Editors: Matthias Gijsen, Karel Allegaert
PMCID: PMC8772855  PMID: 35052972

Abstract

Area under the concentration–time curve (AUC)-guided vancomycin treatment is associated with decreased nephrotoxicity. It is preferable to obtain two samples to estimate the AUC. This study examined the usefulness of AUC estimation via trough concentration (Cmin)-only sampling of 260 adults infected with methicillin-resistant Staphylococcus aureus (MRSA) who received vancomycin. The exact Cmin sampling time was used for Bayesian estimation. A significantly higher early treatment response was observed in patients with a day 2 AUC ≥ 400 µg·h/mL than those with <400 µg·h/mL, and a significantly higher early nephrotoxicity rate was observed in patients with a day 2 AUC ≥ 600 µg·h/mL than those with <600 µg·h/mL. These AUC cutoff values constituted independent factors for each outcome. In sub-analysis, the discrimination ability for early clinical outcomes using these AUC cutoffs was confirmed only in patients with q12 vancomycin administration. A significant difference in early treatment response using the 400 µg·h/mL cutoff was obtained only in patients with low-risk infections.

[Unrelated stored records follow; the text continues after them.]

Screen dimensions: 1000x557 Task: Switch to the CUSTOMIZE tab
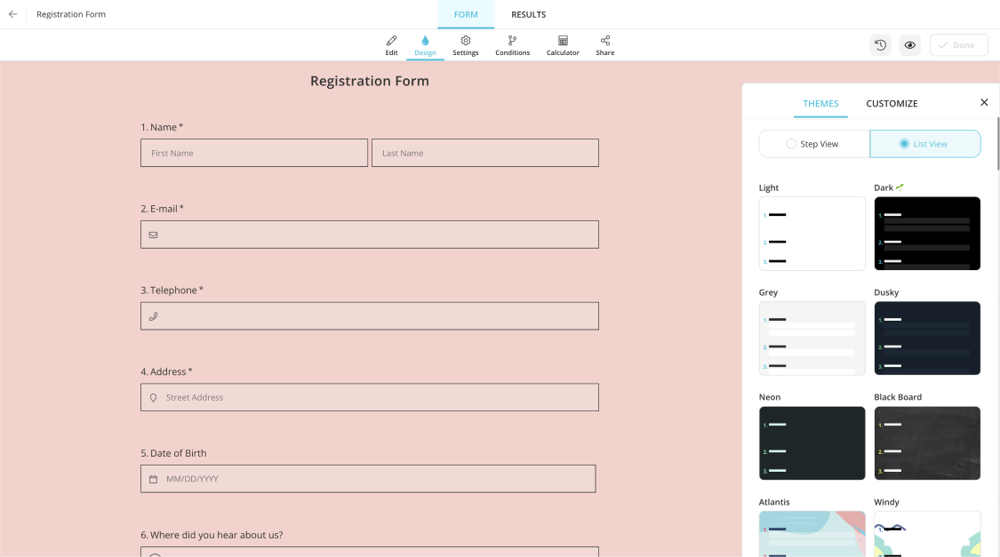point(891,103)
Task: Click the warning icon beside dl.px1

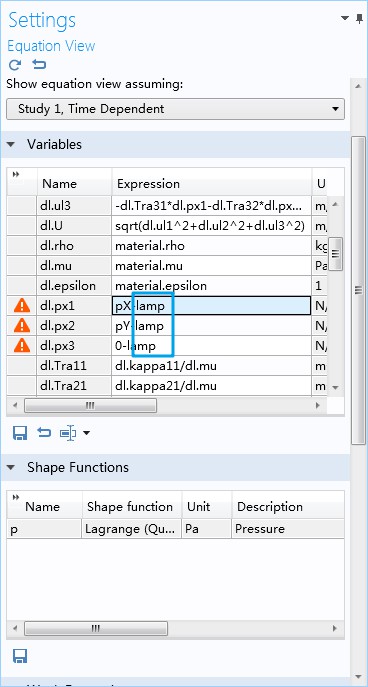Action: point(22,305)
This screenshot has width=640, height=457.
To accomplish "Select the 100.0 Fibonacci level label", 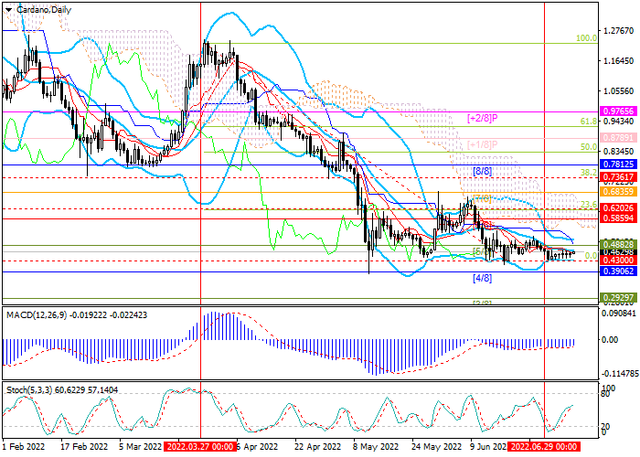I will 587,38.

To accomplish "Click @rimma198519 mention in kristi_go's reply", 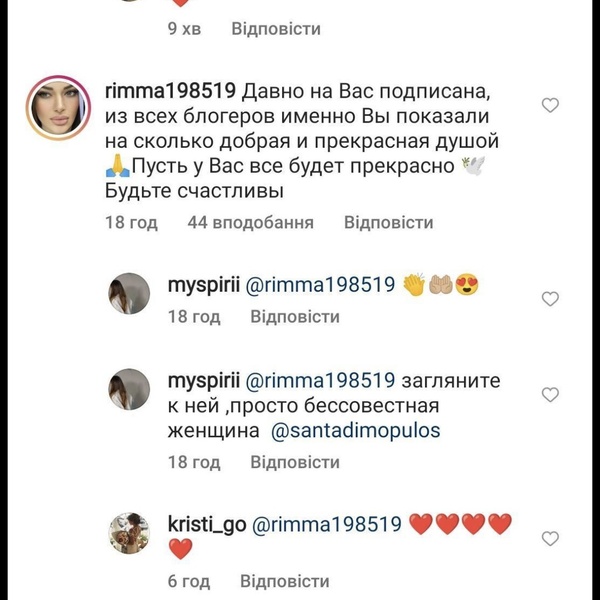I will [x=333, y=523].
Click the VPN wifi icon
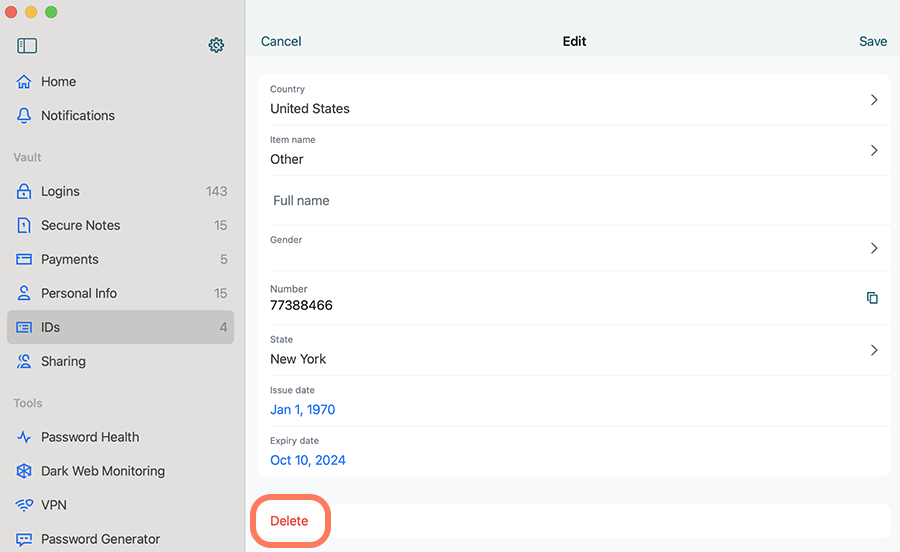Screen dimensions: 900x552 pyautogui.click(x=24, y=505)
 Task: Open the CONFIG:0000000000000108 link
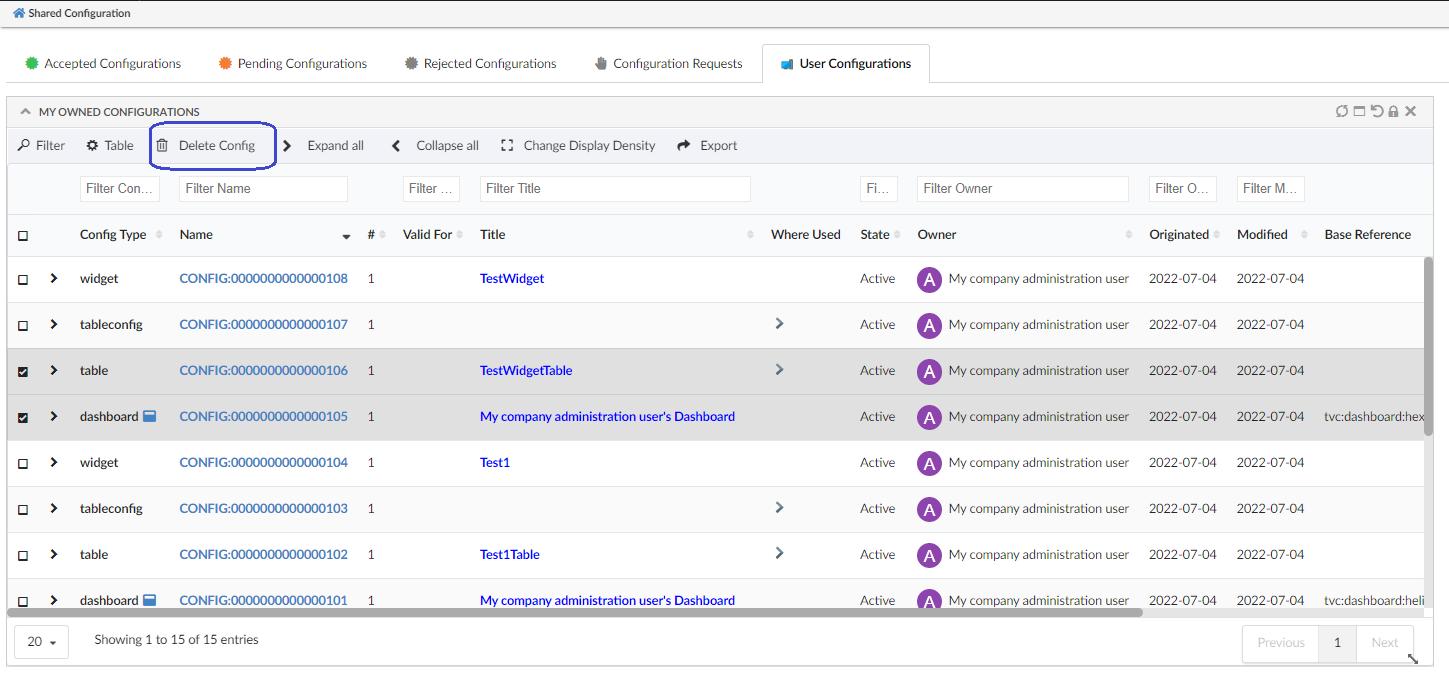tap(263, 279)
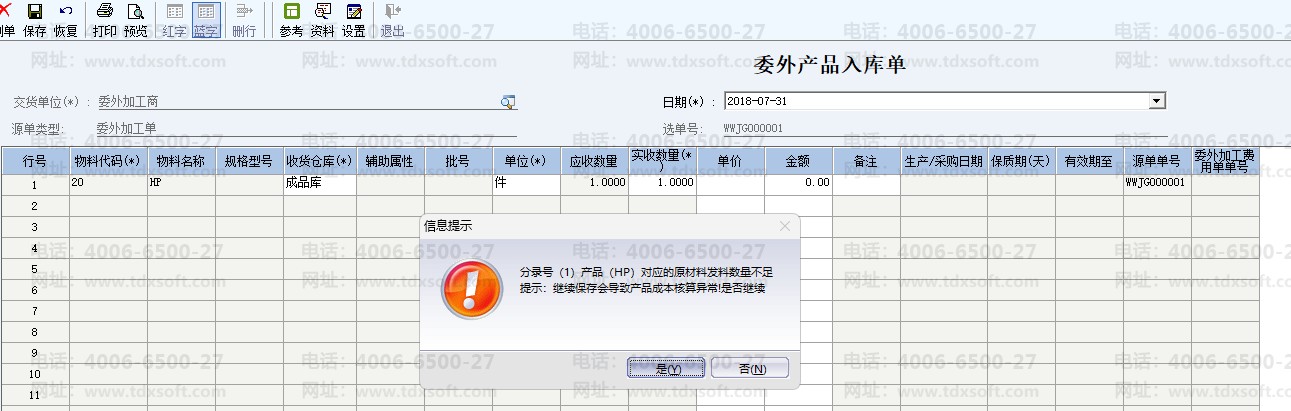Open the 资料 (Data) tool
This screenshot has width=1291, height=411.
[322, 20]
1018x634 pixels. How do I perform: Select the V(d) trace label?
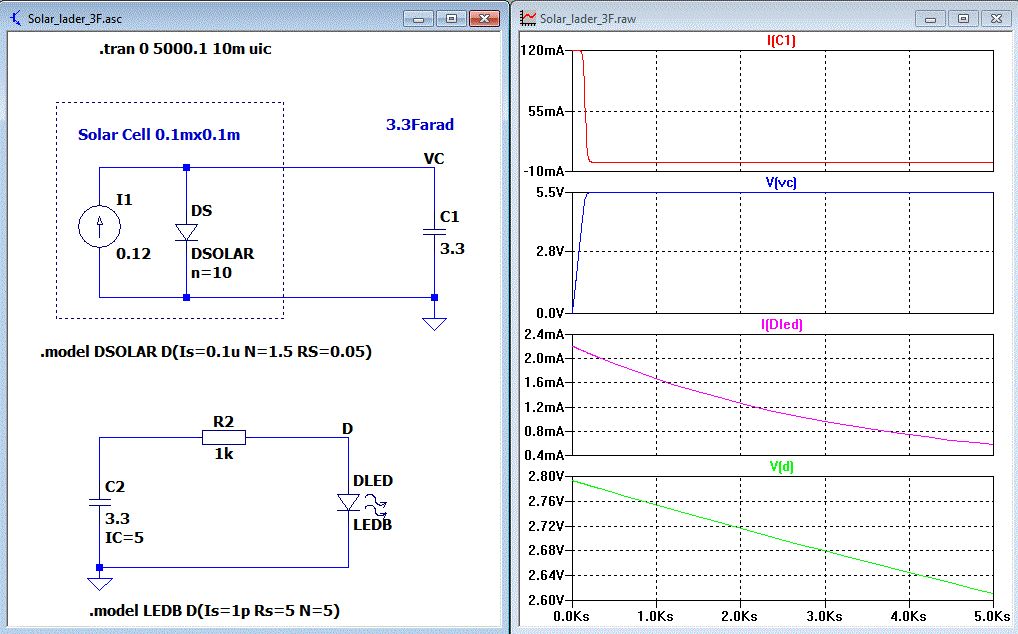pyautogui.click(x=782, y=466)
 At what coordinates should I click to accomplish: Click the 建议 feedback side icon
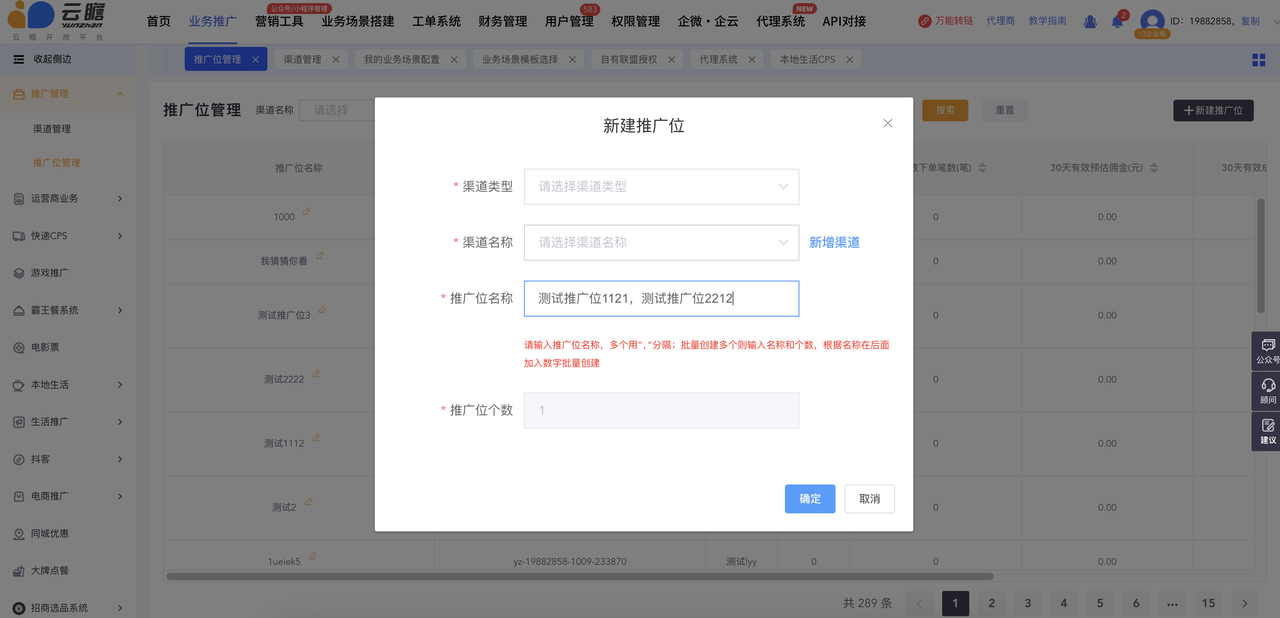tap(1268, 431)
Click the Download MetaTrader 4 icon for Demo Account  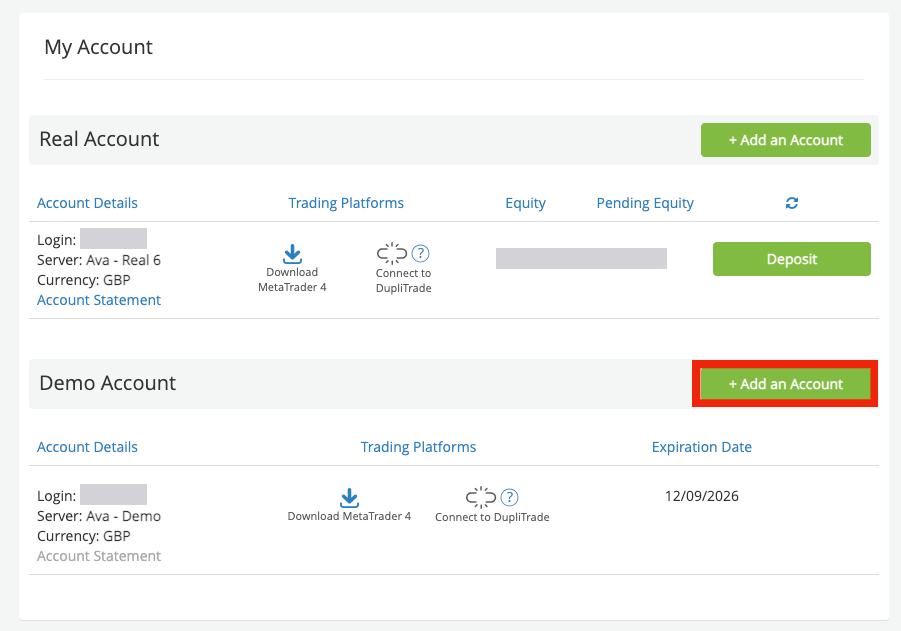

The usefulness of the vancomycin AUC target to decrease nephrotoxicity while assuring clinical efficacy was even confirmed with a single Cmin measurement. However, assessment with two samples might be required in patients with q24 administration or high/moderate-risk MRSA infections.

Keywords: vancomycin, area under the concentration–time curve, Bayesian estimation, methicillin-resistant Staphylococcus aureus infection, nephrotoxicity

1. Introduction

Vancomycin remains a first-line therapy for methicillin-resistant Staphylococcus aureus (MRSA) infections [1]. The ratio of the area under the concentration–time curve (AUC) over 24 h to the minimum inhibitory concentration (MIC) has been demonstrated to reflect the maximal clinical effects of vancomycin [2,3,4,5]. The trough concentration (Cmin) has been used as a surrogate marker of the AUC. However, Neely et al. [6] found that among patients with an AUC of ≥400 µg·h/mL and an organism vancomycin MIC of 1 μg/mL, approximately 60% were expected to have a Cmin < 15 μg/mL. Thus, Cmin-guided dosing targeting a Cmin ≥ 15 μg/mL may lead to excessive vancomycin exposure. Phillips [7] reported that determining vancomycin exposure by computation of the AUC may help to truly individualize therapy and better manage toxicity risk, rather than relying on Cmin alone. A revised consensus guideline recommended AUC-guided dosing with the use of Bayesian methods [4]. Tsutsuura et al. [8] conducted a systematic review and meta-analysis and demonstrated that the incidence of nephrotoxicity tended to be lower in AUC-guided monitoring than in Cmin-guided monitoring. In addition, they reported that a high AUC/MIC ratio (cutoff, 400 ± 15%) was associated with a significantly lower treatment failure rate, and a high AUC (cutoff, 600 ± 15%) significantly increased the risk of nephrotoxicity [8].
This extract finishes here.